- _Source data_:
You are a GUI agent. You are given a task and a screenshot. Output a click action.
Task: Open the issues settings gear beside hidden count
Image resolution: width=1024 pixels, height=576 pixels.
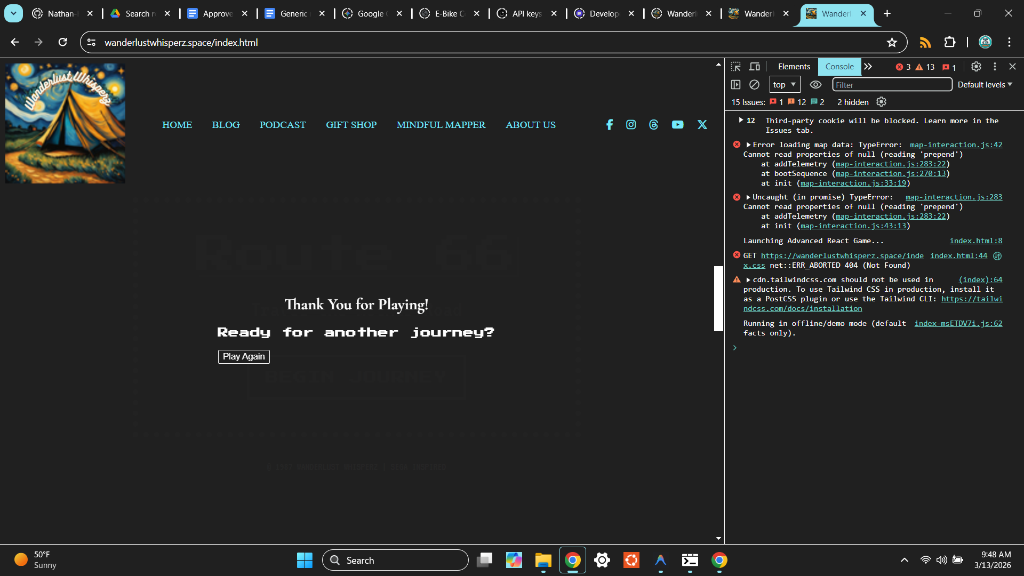[x=881, y=102]

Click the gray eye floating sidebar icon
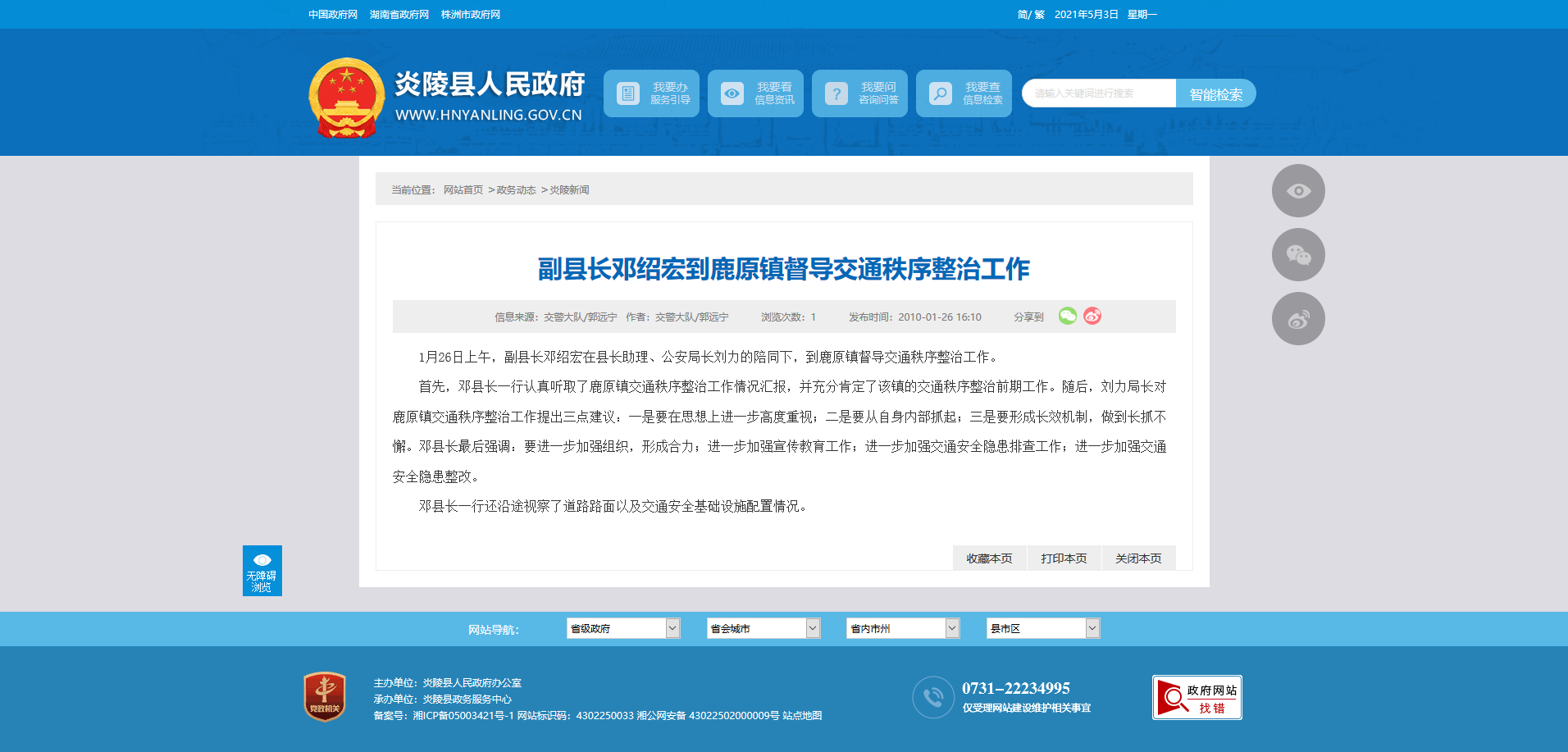tap(1297, 191)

- _Required action_:
Take the line containing "Task: Open the" and every line after it through the end of the data, and write them out exactly, with no pictures.

- _Response below_:
Task: Open the issues settings gear beside hidden count
Image resolution: width=1024 pixels, height=576 pixels.
[x=881, y=102]

Click the gray eye floating sidebar icon
tap(1297, 191)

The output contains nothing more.